What to do about artifacts#

There are 3 basic options when faced with artifacts in your recordings:

  1. Ignore the artifact and carry on with analysis

  2. Exclude the corrupted portion of the data and analyze the remaining data

  3. Repair the artifact by suppressing artifactual part of the recording while (hopefully) leaving the signal of interest intact

There are many different approaches to repairing artifacts, and MNE-Python includes a variety of tools for artifact repair, including digital filtering, independent components analysis (ICA), Maxwell filtering / signal-space separation (SSS), and signal-space projection (SSP). Separate tutorials demonstrate each of these techniques for artifact repair.
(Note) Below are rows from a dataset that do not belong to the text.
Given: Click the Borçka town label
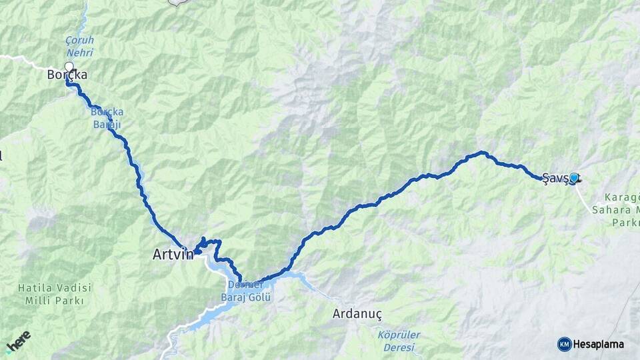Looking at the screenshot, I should pos(67,75).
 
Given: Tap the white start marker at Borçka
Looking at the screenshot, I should pos(69,67).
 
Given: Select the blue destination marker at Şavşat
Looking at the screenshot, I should pos(573,177).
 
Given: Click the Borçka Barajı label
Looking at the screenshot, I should pos(107,117).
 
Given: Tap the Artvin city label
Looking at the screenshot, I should pos(173,254).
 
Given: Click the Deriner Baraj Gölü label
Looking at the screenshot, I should pos(247,291).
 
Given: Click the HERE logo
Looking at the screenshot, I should pos(19,341).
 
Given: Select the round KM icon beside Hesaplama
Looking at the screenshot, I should pos(564,344).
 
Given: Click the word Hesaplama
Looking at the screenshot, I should pos(599,344).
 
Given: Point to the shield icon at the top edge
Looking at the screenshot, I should pos(177,2).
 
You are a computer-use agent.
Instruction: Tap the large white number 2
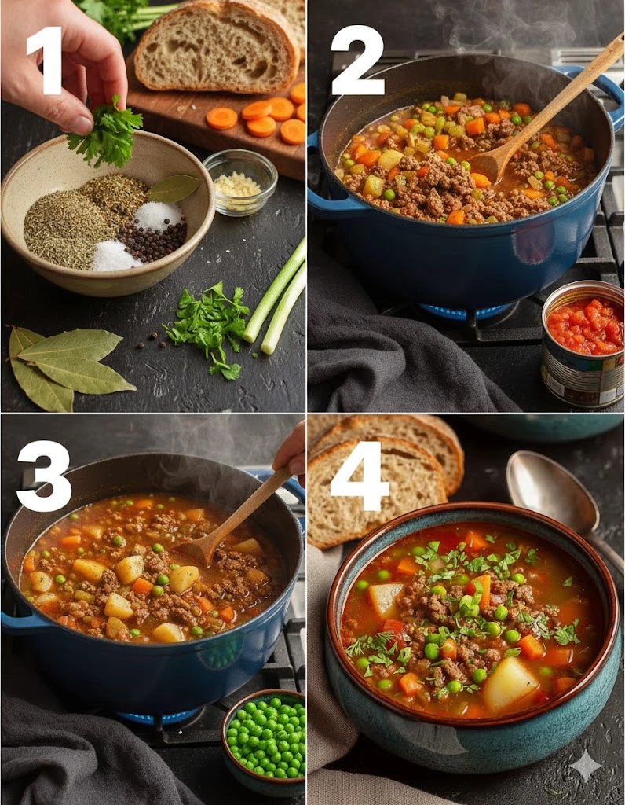pyautogui.click(x=357, y=61)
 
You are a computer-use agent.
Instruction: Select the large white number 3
pyautogui.click(x=44, y=476)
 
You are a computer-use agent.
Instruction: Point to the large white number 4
pyautogui.click(x=360, y=469)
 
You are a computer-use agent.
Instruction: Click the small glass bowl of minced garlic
pyautogui.click(x=240, y=182)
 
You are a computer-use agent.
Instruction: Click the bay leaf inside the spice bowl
pyautogui.click(x=174, y=189)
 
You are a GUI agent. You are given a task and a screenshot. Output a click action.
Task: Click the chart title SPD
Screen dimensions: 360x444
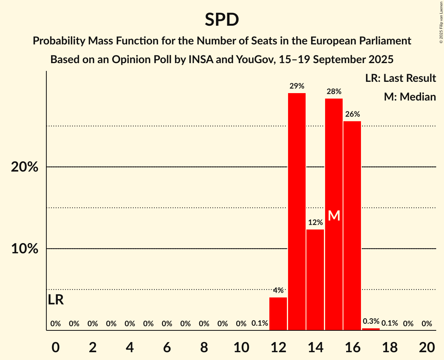(x=222, y=19)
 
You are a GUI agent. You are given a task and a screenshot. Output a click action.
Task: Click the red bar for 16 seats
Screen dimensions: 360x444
(x=352, y=226)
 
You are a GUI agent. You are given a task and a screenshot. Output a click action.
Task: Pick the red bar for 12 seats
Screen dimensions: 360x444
(x=278, y=314)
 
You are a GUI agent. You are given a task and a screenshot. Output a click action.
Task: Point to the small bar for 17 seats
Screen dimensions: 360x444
(x=371, y=329)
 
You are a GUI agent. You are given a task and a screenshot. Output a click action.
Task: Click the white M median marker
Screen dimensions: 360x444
(x=334, y=215)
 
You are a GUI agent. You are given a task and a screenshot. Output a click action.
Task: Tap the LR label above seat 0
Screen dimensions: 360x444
(x=56, y=300)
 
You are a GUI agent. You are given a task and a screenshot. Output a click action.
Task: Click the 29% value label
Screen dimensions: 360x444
(x=297, y=86)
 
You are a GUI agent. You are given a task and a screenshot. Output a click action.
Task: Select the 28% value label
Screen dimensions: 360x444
(x=334, y=92)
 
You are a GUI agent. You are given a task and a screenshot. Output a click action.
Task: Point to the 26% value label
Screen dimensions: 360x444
(x=352, y=114)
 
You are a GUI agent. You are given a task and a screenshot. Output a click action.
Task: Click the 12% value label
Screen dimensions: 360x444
(x=315, y=222)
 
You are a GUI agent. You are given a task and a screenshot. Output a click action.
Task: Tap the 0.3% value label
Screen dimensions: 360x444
(x=371, y=321)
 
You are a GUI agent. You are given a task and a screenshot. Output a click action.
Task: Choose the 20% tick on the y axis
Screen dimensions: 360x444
(x=25, y=167)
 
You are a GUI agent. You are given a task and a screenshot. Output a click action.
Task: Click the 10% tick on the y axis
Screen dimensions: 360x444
(x=25, y=249)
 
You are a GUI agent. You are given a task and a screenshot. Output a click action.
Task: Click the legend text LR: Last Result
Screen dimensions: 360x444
(x=400, y=78)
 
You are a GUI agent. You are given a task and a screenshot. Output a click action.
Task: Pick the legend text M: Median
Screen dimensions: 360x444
(x=410, y=97)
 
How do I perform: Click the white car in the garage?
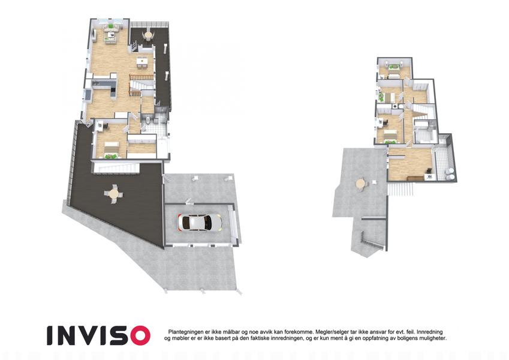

Many of the artifact repair techniques work on both continuous (raw) data and on data that has already been epoched (though not necessarily equally well); some can be applied to memory-mapped data while others require the data to be copied into RAM. Of course, before you can choose any of these strategies you must first detect the artifacts, which is the topic of the next section.

Artifact detection#

MNE-Python includes a few tools for automated detection of certain artifacts (such as heartbeats and blinks), but of course you can always visually inspect your data to identify and annotate artifacts as well.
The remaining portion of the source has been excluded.